CS5824/ECE5424 – Fall
计算机专业代写 Extension to Assignment 1, Question 2. Instead of simple linear regression, implement boosting to linear regression.
For all questions, submit both PDF and .ipynb file with all of your code and output. Both Colab and Jupyter are allowed. Please submit both files separately on Canvas, no need to submit a zip file. Late submissions incur a 0.5% penalty for every rounded up hour past the deadline for the first 24 hours and 0.6% penalty for every rounded up hour past the deadline for the second 24 hours. For example, an assignment submitted 5 hours and 15 min late will receive a penalty of ceiling(5.25) * 0.5% = 3%. A grade of zero will be given on the third late day.
Be sure to include your name and student number with your assignment.
1. [50 points] Boosting: 计算机专业代写
(a) Extension to Assignment 1, Question 2. Instead of simple linear regression, implement boosting to linear regression. Use the simple linear regression without any penalty.
i. [20 points] Does Boosting help improve the accuracy of linear regression? Give the detailed reasons on your assertions; both qualitatively and quantitatively. For the quantitative answer, prove the theory underlying your assertions mathematically.
(b) Implement Adaptive Boosting classifier with logistic regression as the base learner. Use the same dataset as that used for Assignment 1, Question 1. Feel free to use the scikit-learn package for this question (1b).
i. [10 points] Submit your code for AdaBoost using logistic regression as a base learner.
ii. [10 points] Report the accuracy for all combinations of base learners and learning rates as follows:base learners (10, 25, 50) and learning rates (0.0001, 0.001, 0.01).
(c) [10 points] Is it possible to improve the performance of KNN using an AdaBoost ensemble classifier that uses KNN as the base classifier? Give the detailed (qualitative) reasons on your assertions.
2. [50 points] Bagging:
(a) [10 points] List two different ways for developing bagging ensembles and describe each method in a few words.

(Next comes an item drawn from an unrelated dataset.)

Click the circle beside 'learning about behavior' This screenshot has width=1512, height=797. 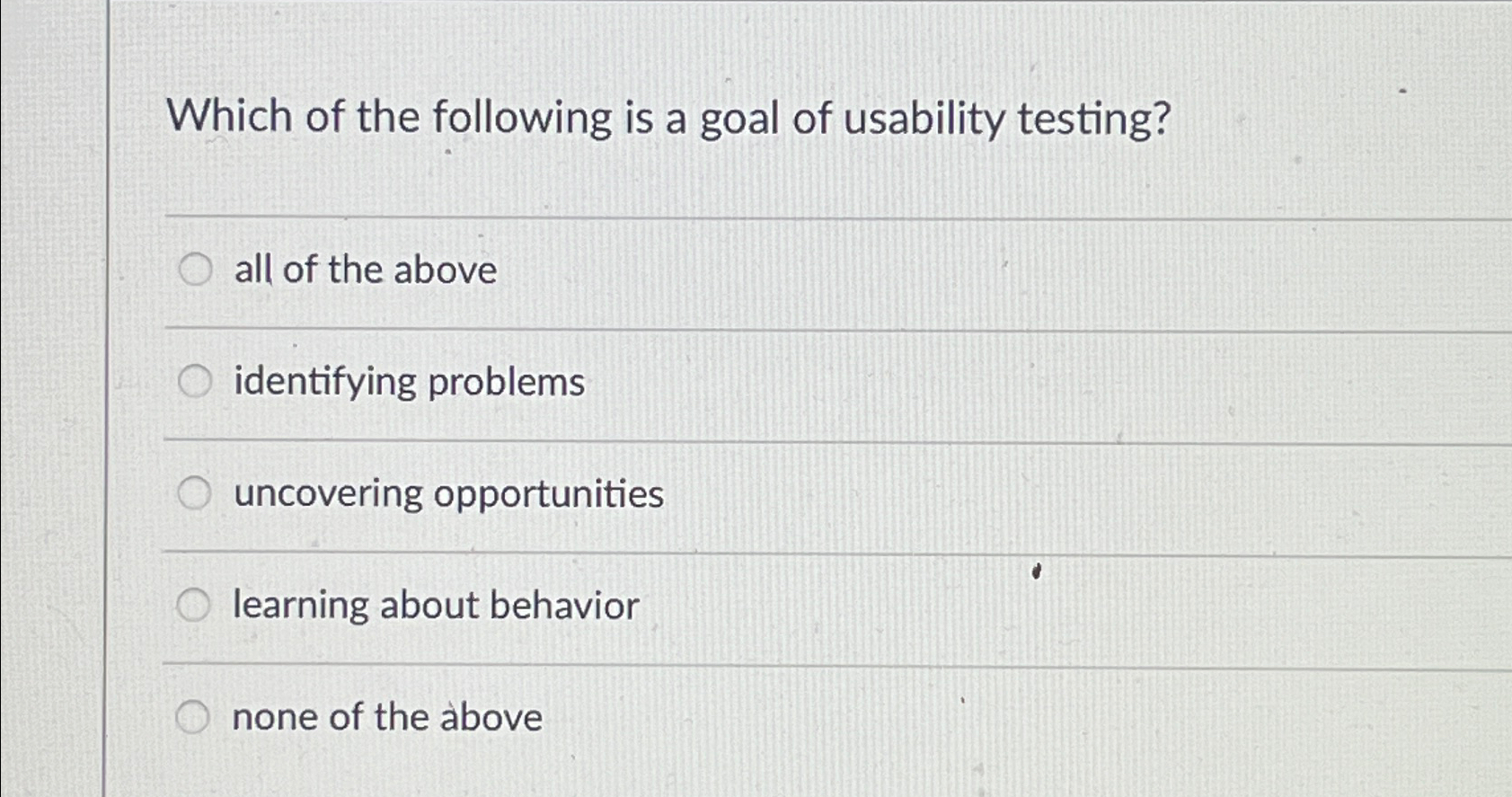pos(193,605)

(b) Implement Bagging KNN classifiers from scratch. Feel free to use your code for KNN from Assignment
1. Use the same dataset from Assignment 1, Question 1. Split the dataset in the following way: 70% (training data) and remaining (30%) for validation dataset. Number of neighbors = 19, range of number of base learners = [2, 25]. Use bootstrap sampling: each bootstrap sample used to learn each base learner is
generated using random sampling with replacement, and should be of the same size as the training dataset used (70%).
i. [20 points] Submit your code for Bagging KNN classifier.
ii. [10 points] Report the training accuracy and the best number of base learners. Plot accuracy vs number of base learners.
iii. [10 points] Does Bagging on KNN help improve the accuracy? Give the detailed reasons for your assertions.
- For further clarification on the bootstrap sampling technique details, please check Section 2.2.1 (IID Resampling) in the paper: “A Resampling Technique for Relational Data Graphs” posted on resources and references on the assignment page.